In Update recommended min UA Resource Timing buffer size to 250 by nicjansma · Pull Request #155 · w3c/resource-timing · GitHub @igrigorik writes:
FWIW, I think the “what is the distribution of same-frame resources prior to onload” question is worth investigating a bit further. I believe we should have all the right bits in HTTP Archive to extract this: we have detailed data on initiator / frame, and we can filter out any requests initiated after onload fires
I wanted to help answer this question and post it here on the discussion group so everyone else can see my approach and the results.
Here’s my query:
#standardSQL
# Note: This query processes 287 GB.
CREATE TEMPORARY FUNCTION toInt(n STRING) AS (CAST(n AS INT64));
SELECT
requests,
COUNT(0) AS frequency
FROM (
SELECT
SUM(IF(toInt(JSON_EXTRACT(request.payload, '$._load_start')) < toInt(JSON_EXTRACT(page.payload, '$.pageTimings.onLoad')), 1, 0)) AS requests
FROM
`httparchive.pages.2018_05_01_desktop` AS page
JOIN
`httparchive.requests.2018_05_01_desktop` AS request
ON
page.url = request.page
GROUP BY
page.url)
GROUP BY
requests
ORDER BY
requests
See the results here
The tail is really long so this chart clips it at 500 requests. The maximum number of requests before onload is 3,432!
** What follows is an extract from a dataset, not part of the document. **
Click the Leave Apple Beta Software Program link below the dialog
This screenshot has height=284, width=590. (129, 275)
There is a mode at 1 request and another around 50 requests. The median is 74 requests.
Out of curiosity I flipped the inequality and queried for the median number of requests per page on or after onload. The result is 3 requests. Either sites are doing a poor job of lazyloading or HTTP Archive is not well suited to trigger additional requests, for example scrolling down the page to initiate below-the-fold resource loading.